Data for this task –
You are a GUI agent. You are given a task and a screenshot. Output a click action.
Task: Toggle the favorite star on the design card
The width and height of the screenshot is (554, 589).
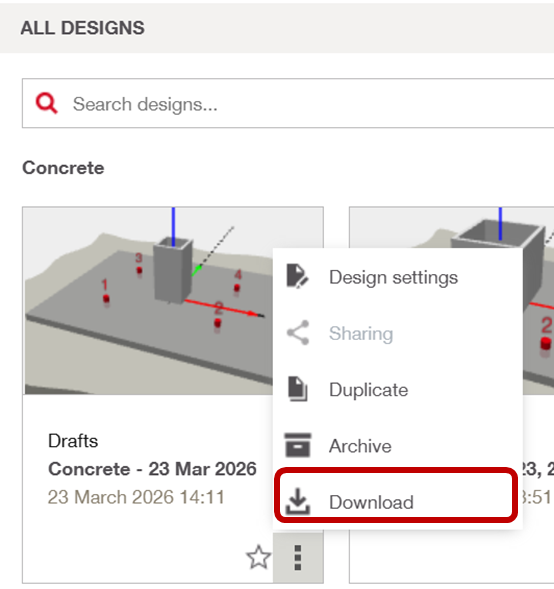click(258, 557)
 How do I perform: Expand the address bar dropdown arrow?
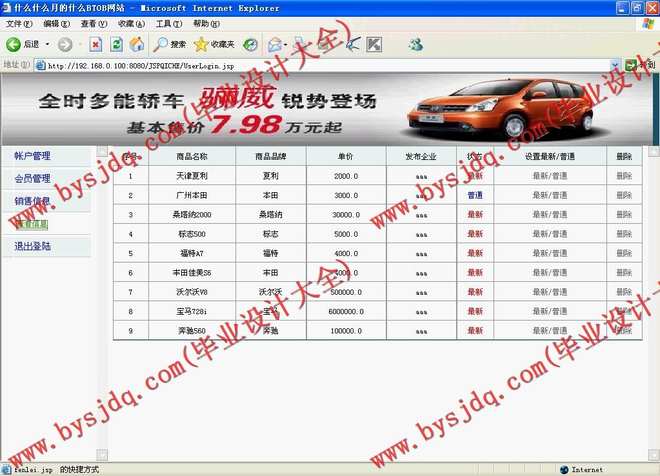click(616, 65)
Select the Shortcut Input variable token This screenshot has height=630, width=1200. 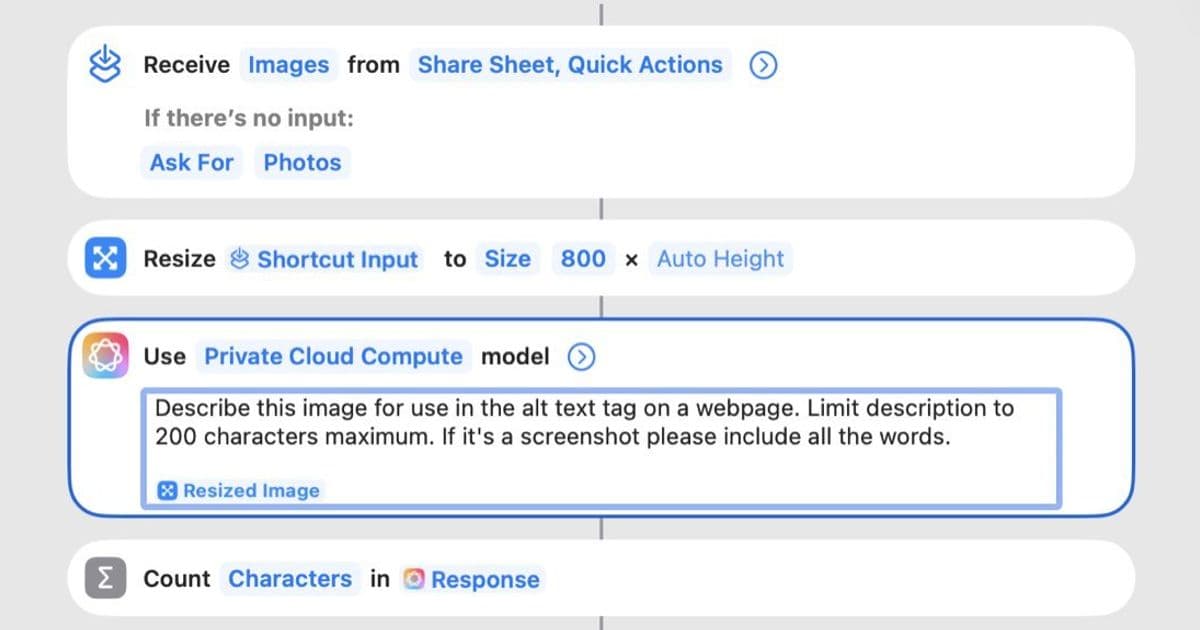point(324,259)
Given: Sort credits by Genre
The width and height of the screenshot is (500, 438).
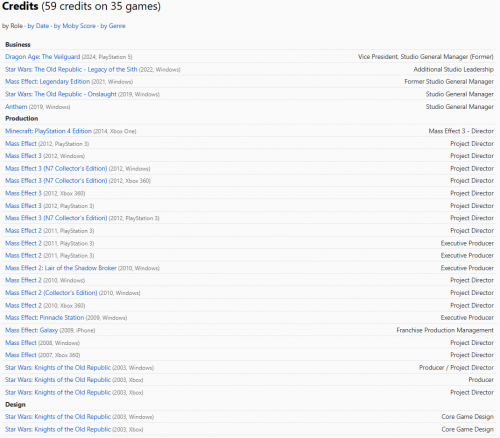Looking at the screenshot, I should tap(113, 26).
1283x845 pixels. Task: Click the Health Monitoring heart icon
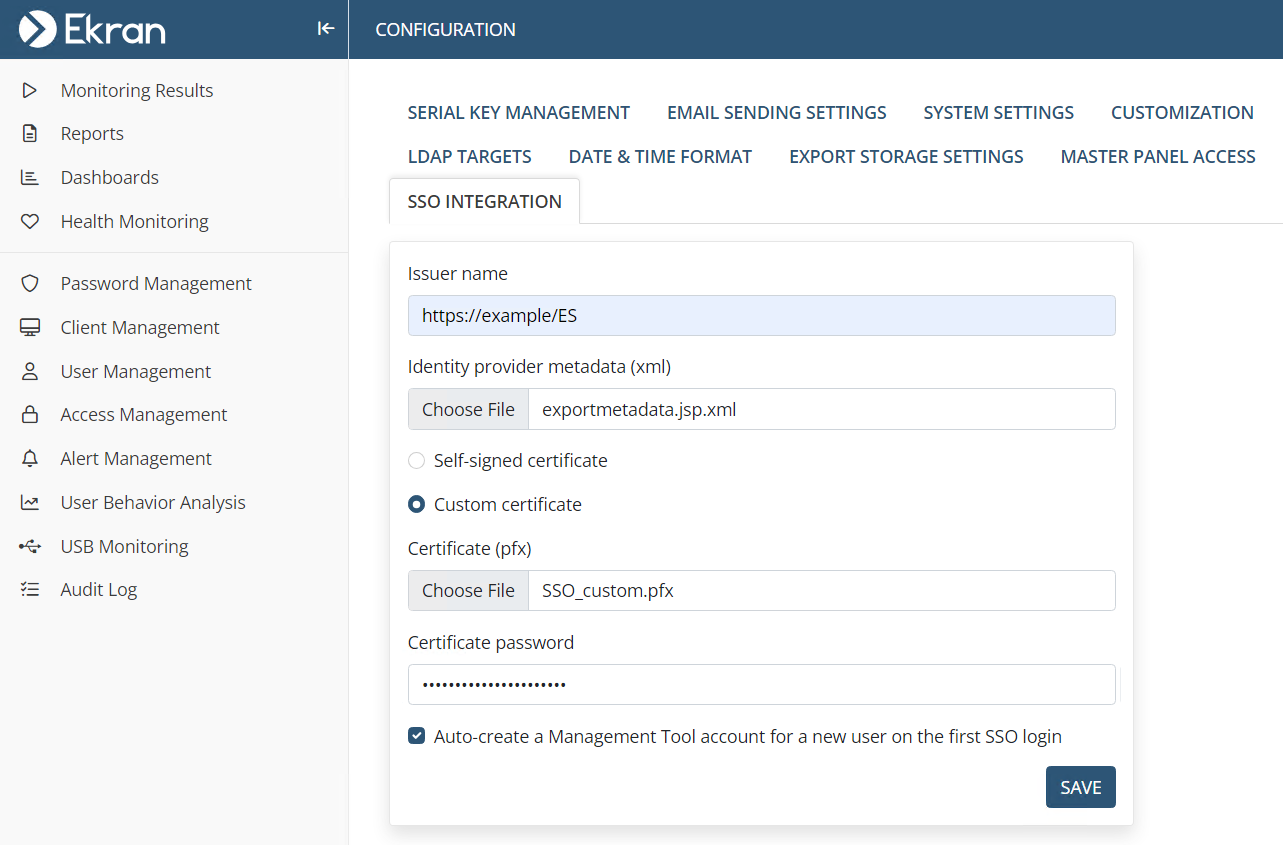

Task goal – All lines from the one containing "The width and height of the screenshot is (500, 438)." through the end of the entries above must be given again exactly, with every picture omitted.

Answer to this problem –
The width and height of the screenshot is (500, 438).
Looking at the screenshot, I should tap(113, 26).
1283x845 pixels. Task: Click the Health Monitoring heart icon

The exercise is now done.